# What you have to do
Copy the lines below exactly as they appear.
***
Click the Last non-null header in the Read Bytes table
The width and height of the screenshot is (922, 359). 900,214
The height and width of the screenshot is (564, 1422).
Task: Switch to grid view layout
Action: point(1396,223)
***
# Result below
Click the Last non-null header in the Read Bytes table
The width and height of the screenshot is (922, 359). 900,214
The height and width of the screenshot is (564, 1422).
Task: Switch to grid view layout
Action: point(1396,223)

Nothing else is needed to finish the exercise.